[BEGIN]

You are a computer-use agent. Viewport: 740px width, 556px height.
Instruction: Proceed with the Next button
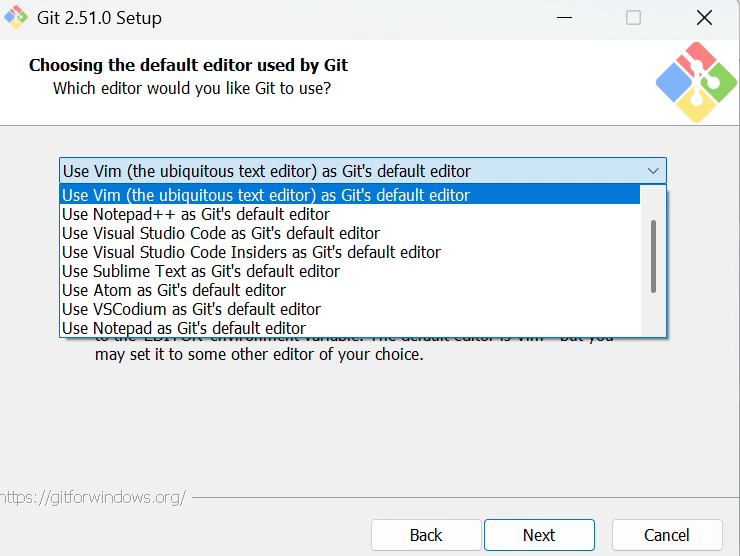click(x=539, y=535)
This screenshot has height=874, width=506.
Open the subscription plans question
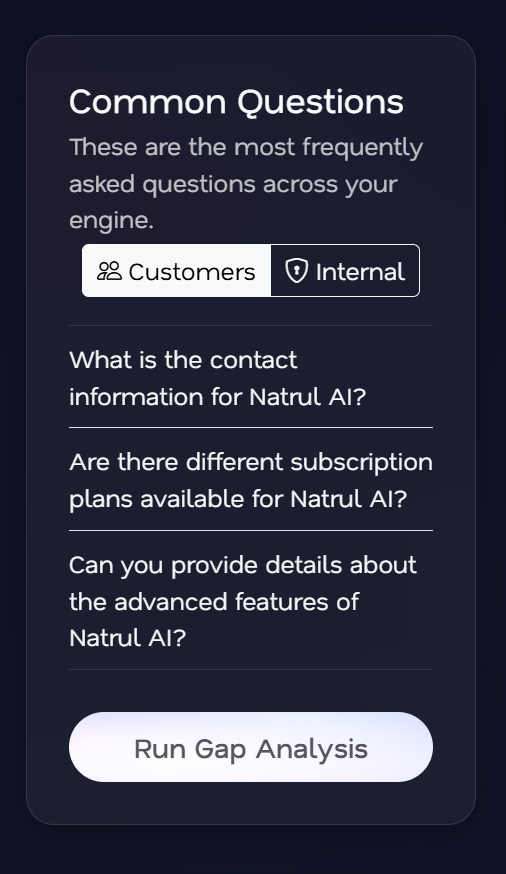(251, 480)
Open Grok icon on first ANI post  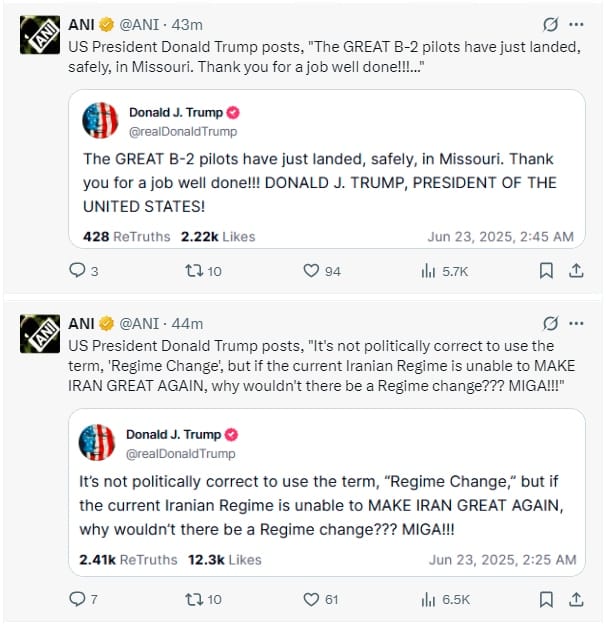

[END]

• Task to complete
Reproduce every line of the records above word for word, leaving out the pictures.

• Result of this task
You are a computer-use agent. Viewport: 740px width, 556px height.
Instruction: Proceed with the Next button
click(x=539, y=535)
This screenshot has height=874, width=506.
Open the subscription plans question
(251, 480)
Open Grok icon on first ANI post  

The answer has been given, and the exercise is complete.